───── Data supplied

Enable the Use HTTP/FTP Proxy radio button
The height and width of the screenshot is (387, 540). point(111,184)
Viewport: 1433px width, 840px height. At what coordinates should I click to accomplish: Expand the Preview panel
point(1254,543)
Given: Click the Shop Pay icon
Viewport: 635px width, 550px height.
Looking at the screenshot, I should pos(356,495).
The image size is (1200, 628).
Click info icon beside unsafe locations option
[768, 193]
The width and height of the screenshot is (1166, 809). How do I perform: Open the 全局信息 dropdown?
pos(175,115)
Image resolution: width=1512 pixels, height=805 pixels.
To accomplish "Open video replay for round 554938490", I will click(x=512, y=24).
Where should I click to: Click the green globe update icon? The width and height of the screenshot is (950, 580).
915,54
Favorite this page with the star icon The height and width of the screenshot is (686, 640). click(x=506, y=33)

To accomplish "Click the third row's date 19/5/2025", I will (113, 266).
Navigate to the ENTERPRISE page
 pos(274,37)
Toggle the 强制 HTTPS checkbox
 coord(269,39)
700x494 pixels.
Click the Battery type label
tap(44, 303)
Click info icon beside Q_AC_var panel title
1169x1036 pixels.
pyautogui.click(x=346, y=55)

──────────

*Your task*
Reproduce every one of the rows above verbatim, without any alteration.

*Task result*
Enable the Use HTTP/FTP Proxy radio button
The height and width of the screenshot is (387, 540). point(111,184)
Viewport: 1433px width, 840px height. At what coordinates should I click to accomplish: Expand the Preview panel
point(1254,543)
Given: Click the Shop Pay icon
Viewport: 635px width, 550px height.
Looking at the screenshot, I should pos(356,495).
The image size is (1200, 628).
Click info icon beside unsafe locations option
[768, 193]
The width and height of the screenshot is (1166, 809). How do I perform: Open the 全局信息 dropdown?
pos(175,115)
Image resolution: width=1512 pixels, height=805 pixels.
To accomplish "Open video replay for round 554938490", I will click(x=512, y=24).
Where should I click to: Click the green globe update icon? The width and height of the screenshot is (950, 580).
915,54
Favorite this page with the star icon The height and width of the screenshot is (686, 640). click(x=506, y=33)

To accomplish "Click the third row's date 19/5/2025", I will (113, 266).
Navigate to the ENTERPRISE page
 pos(274,37)
Toggle the 强制 HTTPS checkbox
 coord(269,39)
700x494 pixels.
Click the Battery type label
tap(44, 303)
Click info icon beside Q_AC_var panel title
1169x1036 pixels.
pyautogui.click(x=346, y=55)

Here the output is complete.